## BEGIN

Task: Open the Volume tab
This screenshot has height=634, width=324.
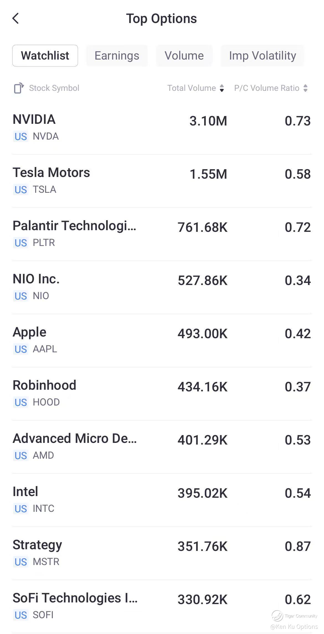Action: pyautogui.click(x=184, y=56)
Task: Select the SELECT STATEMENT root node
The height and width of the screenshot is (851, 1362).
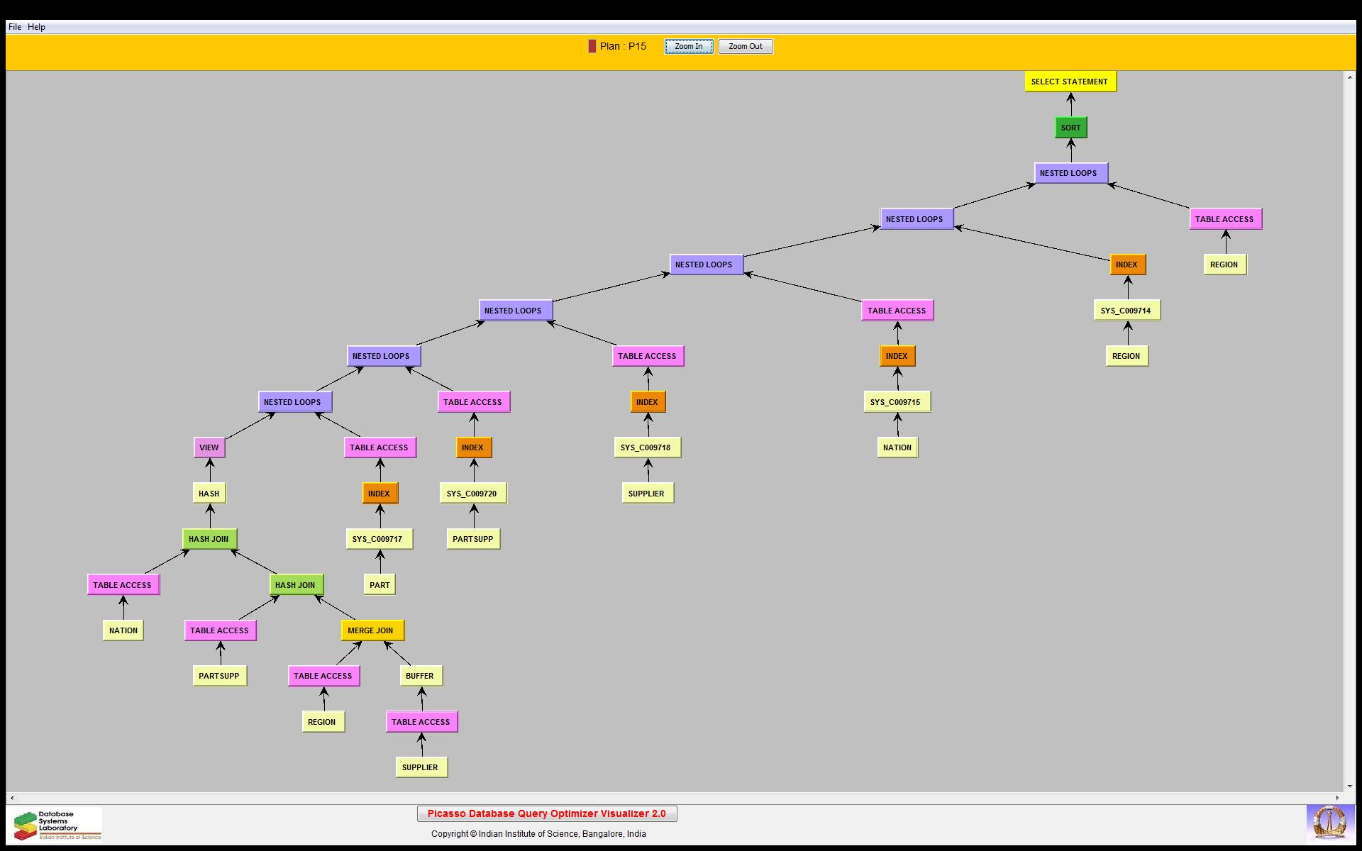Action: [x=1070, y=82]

## END

TASK TO CARRY OUT:
Rewrite the lines above as a JSON list of strings, with one string for each line and blank lines omitted. Leave the pictures out of the answer.

TASK RESULT:
[
  "Task: Open the Volume tab",
  "This screenshot has height=634, width=324.",
  "Action: pyautogui.click(x=184, y=56)",
  "Task: Select the SELECT STATEMENT root node",
  "The height and width of the screenshot is (851, 1362).",
  "Action: [x=1070, y=82]"
]